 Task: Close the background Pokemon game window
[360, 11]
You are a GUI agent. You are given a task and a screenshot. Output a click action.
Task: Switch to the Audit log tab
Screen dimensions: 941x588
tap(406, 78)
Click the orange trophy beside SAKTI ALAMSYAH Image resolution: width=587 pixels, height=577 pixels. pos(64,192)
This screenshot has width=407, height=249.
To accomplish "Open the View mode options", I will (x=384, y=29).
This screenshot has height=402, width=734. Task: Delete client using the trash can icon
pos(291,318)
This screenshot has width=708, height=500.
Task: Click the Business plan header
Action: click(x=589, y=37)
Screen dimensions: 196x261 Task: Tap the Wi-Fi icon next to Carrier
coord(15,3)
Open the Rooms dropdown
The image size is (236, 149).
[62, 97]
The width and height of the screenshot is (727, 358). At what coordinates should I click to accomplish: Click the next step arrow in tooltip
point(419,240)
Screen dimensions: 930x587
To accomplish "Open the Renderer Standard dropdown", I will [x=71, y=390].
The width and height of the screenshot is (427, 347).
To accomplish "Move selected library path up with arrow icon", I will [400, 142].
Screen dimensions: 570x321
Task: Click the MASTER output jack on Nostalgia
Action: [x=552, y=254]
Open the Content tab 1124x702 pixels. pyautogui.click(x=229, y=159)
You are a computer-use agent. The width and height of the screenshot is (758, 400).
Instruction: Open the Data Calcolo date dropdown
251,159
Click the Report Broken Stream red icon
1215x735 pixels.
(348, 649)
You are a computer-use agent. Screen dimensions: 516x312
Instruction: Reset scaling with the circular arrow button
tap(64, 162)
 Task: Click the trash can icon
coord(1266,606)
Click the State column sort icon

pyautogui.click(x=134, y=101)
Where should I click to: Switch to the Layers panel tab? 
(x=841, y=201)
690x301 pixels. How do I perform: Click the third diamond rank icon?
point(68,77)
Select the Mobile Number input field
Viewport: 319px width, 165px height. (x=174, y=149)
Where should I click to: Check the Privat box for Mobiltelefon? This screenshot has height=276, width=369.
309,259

◇ ◇ ◇ ◇ ◇

▶ [Your instructions]:
Arrange the rows as a numbered list, starting at the first line and ending after the line that contains "point(419,240)". Leave out any blank lines.

▶ [Answer]:
1.  Task: Close the background Pokemon game window
2. [360, 11]
3. You are a GUI agent. You are given a task and a screenshot. Output a click action.
4. Task: Switch to the Audit log tab
5. Screen dimensions: 941x588
6. tap(406, 78)
7. Click the orange trophy beside SAKTI ALAMSYAH Image resolution: width=587 pixels, height=577 pixels. pos(64,192)
8. This screenshot has width=407, height=249.
9. To accomplish "Open the View mode options", I will (x=384, y=29).
10. This screenshot has height=402, width=734. Task: Delete client using the trash can icon
11. pos(291,318)
12. This screenshot has width=708, height=500.
13. Task: Click the Business plan header
14. Action: click(x=589, y=37)
15. Screen dimensions: 196x261 Task: Tap the Wi-Fi icon next to Carrier
16. coord(15,3)
17. Open the Rooms dropdown
18. The image size is (236, 149).
19. [62, 97]
20. The width and height of the screenshot is (727, 358). At what coordinates should I click to accomplish: Click the next step arrow in tooltip
21. point(419,240)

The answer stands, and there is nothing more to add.